A panoply of lesser measures add to cumulative change. In response to the high cost and tight supply of energy incurred by the Russia-Ukraine war as well as an incentive to cut auto emissions, Germany has put in place a highly popular and widely used 9 euro bargain ticket for local rail travel across the country.

Prompted by a citizens’ assembly on climate in the wake of the 2018 Yellow Jacket uprising, France is implementing a slew of ambitious measures from banning single-use plastic packaging for perishable products to banning short-haul flights where a train or bus trip of two and a half hours or less in an alternative. Even Japan, where even individual pieces of fruit are often packaged, is aiming to become a plastic-free society by 2050. To secure non-carbon energy supplies and meet climate goals, the nation that experienced one of the most dangerous nuclear disasters ever, at Fukushima, has reversed course and is planning a new generation of nuclear reactors.

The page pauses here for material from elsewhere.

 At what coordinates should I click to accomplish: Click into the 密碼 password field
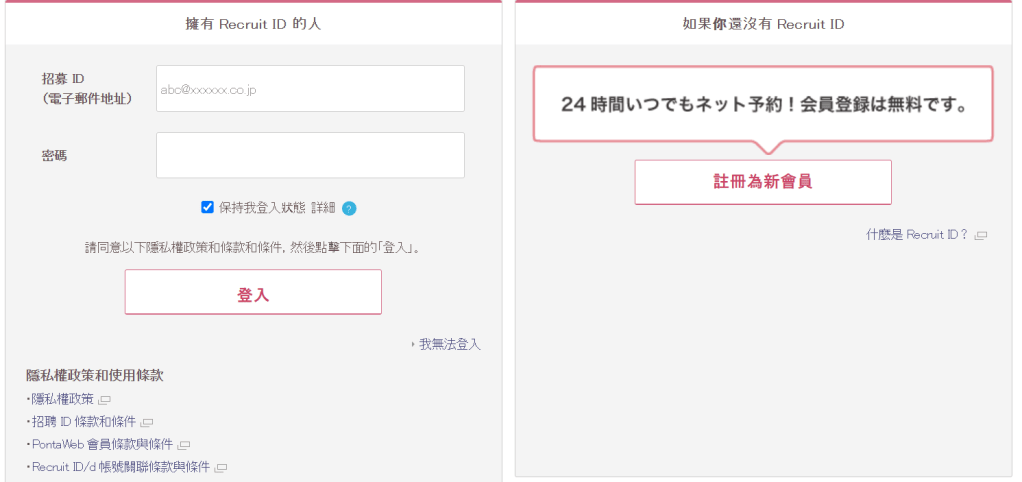tap(310, 155)
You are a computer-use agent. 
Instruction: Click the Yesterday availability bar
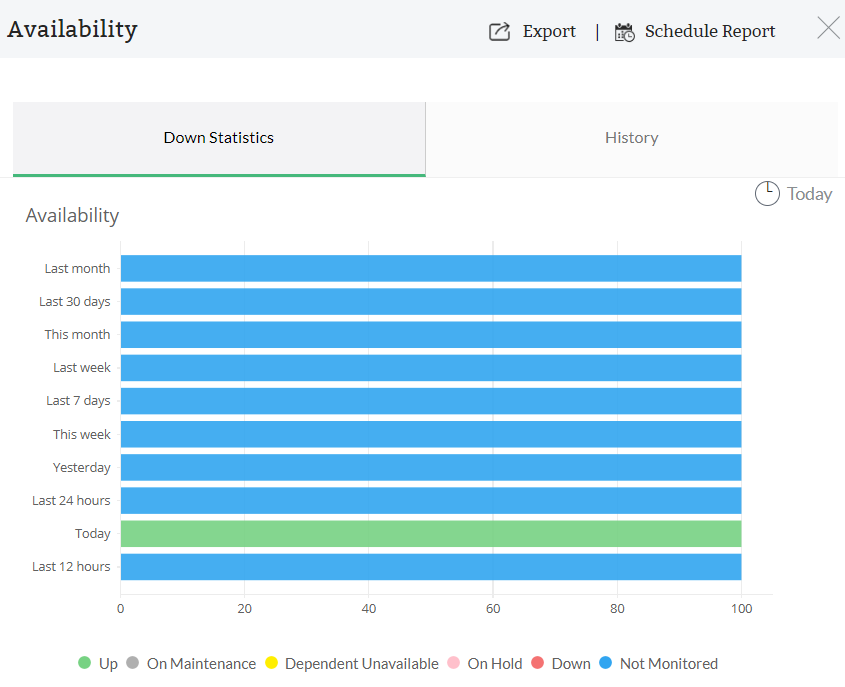pos(430,467)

As the sense of urgency over climate grows, issues heretofore buried in generalities, such as class, are now on the table. Banning the use of private jets is already under discussion in France, where there is a latent recognition, as Genevieve Guenther has written in Noema, that the richest 10% are responsible for 52% of cumulative global emissions.

From Complacency To Conundrum

The same political will that has moved the needle beyond complacency now faces new conundrums that only emerge as newfound climate awareness clashes with the carbon infrastructure upon which growth and prosperity still largely rests.

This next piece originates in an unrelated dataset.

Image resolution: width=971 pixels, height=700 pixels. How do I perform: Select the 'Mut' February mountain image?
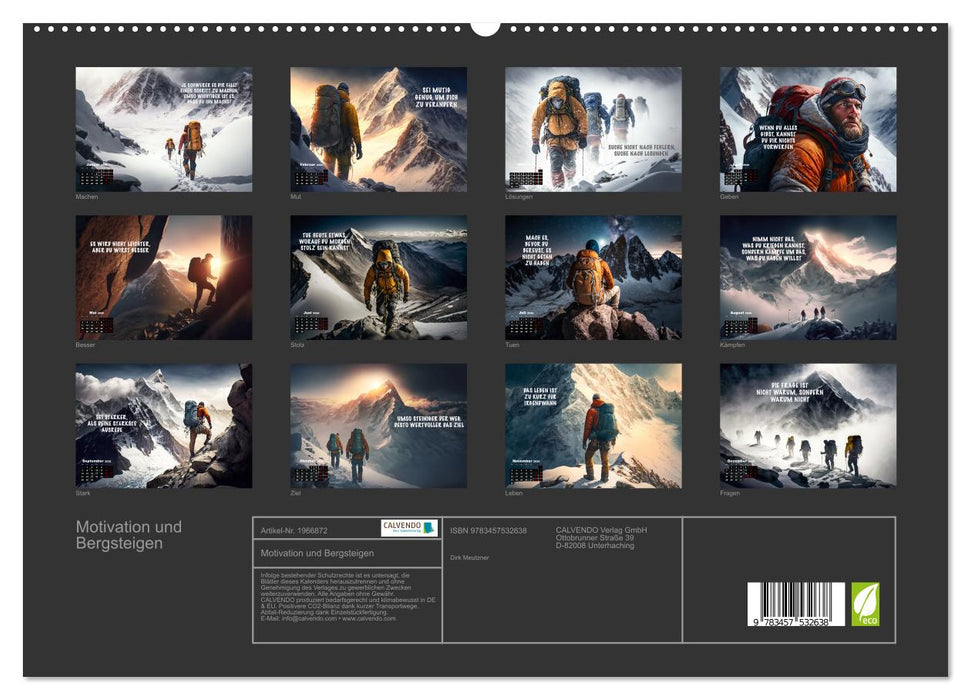pyautogui.click(x=378, y=129)
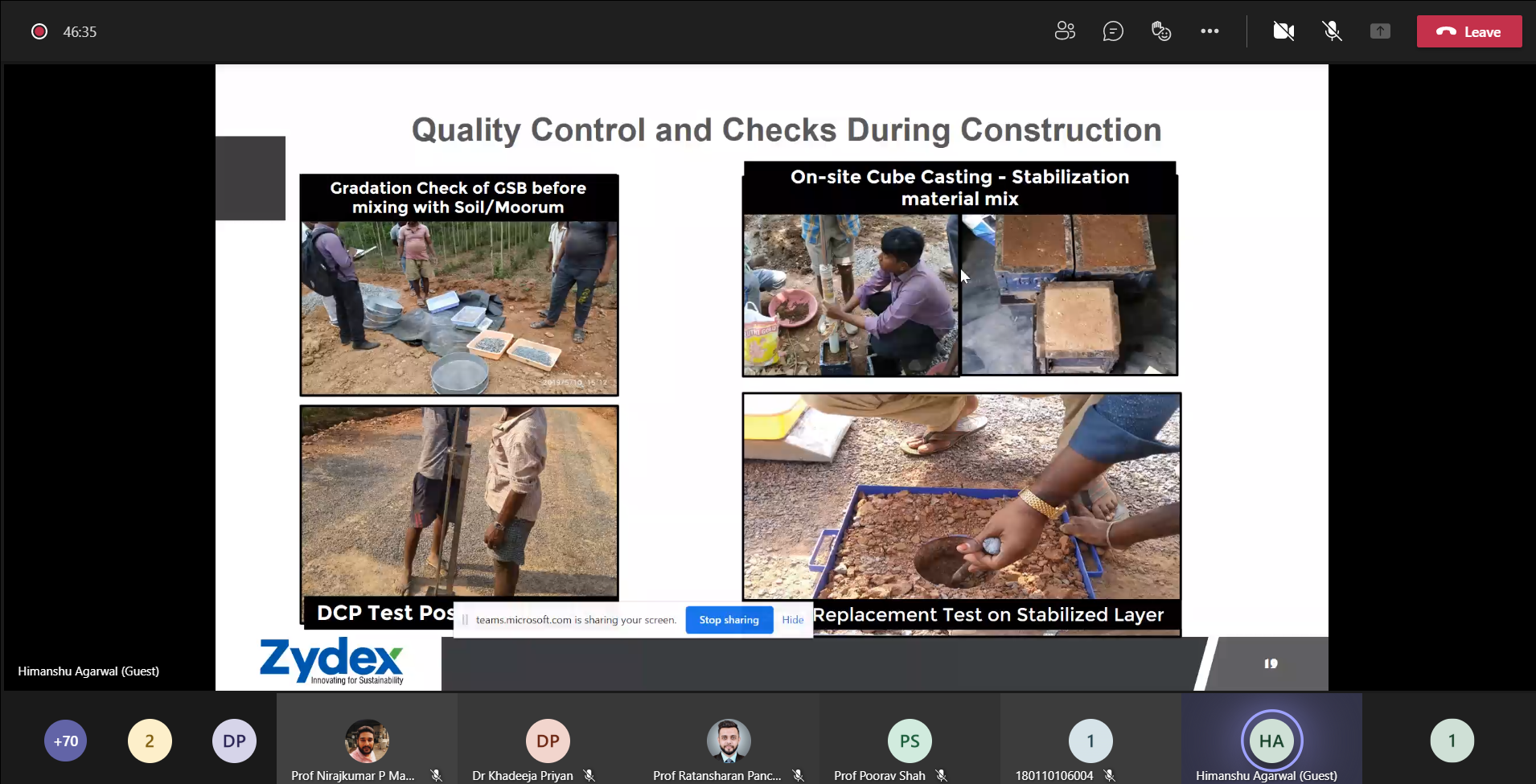The height and width of the screenshot is (784, 1536).
Task: Turn on the camera
Action: tap(1283, 31)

Examples abound. To compensate for the lost generation capacity from hydroelectric dams due to the drought in Sichuan, China looks to plug the gap in demand with new coal-fired power that will only worsen the warming that causes drought in the first place. As gas supplies from Russia to Germany dwindle, one of the otherwise greenest polities in the world is compelled to bring mothballed coal-fired plants back online to warm winter homes and turn the faltering turbines of industry.

Resolving these quandaries in favor of sustainability is where the rubber meets the road, where political will meets political skill. Balancing the interests of present constituencies against future repercussions is the key challenge on the immediate horizon, when time has become an ethical dimension as the window to avoid an irreparable cascade of climate consequences is closing.

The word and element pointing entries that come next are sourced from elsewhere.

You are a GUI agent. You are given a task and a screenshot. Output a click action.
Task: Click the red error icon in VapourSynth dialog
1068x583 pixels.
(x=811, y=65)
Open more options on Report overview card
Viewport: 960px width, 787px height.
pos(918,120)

From Simultaneity to Synchronicity

Similar ecological catastrophes erupting in far flung locales across the globe at the same time are fostering efforts everywhere to keep the lights on and wheels spinning by means that don’t generate more heat. A race is on that is not about besting others, but about arriving collectively before it is too late at the finishing line of an energy transition that can fuel human endeavor without destroying the conditions of its existence.

Despite the present obstacles and so far unresolved conundrums, the globally simultaneous experience we are living through today would seem to inexorably precipitate synchronous cooperation around convergent imperatives shared by all. It has been said so often that it would be an empty cliché if each successive climate event did not make it more true: What binds the inhabitants of Earth going forward is infinitely greater than whatever divided them in the past.

As the philosopher Peter Sloterdijk put it in an interview with Noema, “From a macro-historical viewpoint… the Earth has been recognized as a finite, planetary ecosystem that must be managed through a global environmental policy. … This implies that many cultures must understand that, while looking back at a mainly separate past, they will experience a primarily common future. This leads to the emergence of a global situationism — that inherent traits do not exist but are shaped by our environment — which places the single Earth in the forefront as a common site for all cultures.”

From each of our distinct vantage points here on the ground, the whole planet is now coming into focus just as it did for the Apollo crew gazing down from outer space half a century ago.

Correction: On Sept. 12, 2022, this essay was edited to make clear that the author is referring to the “Blue Marble” photograph taken in 1972, not the first-ever photograph of the Earth.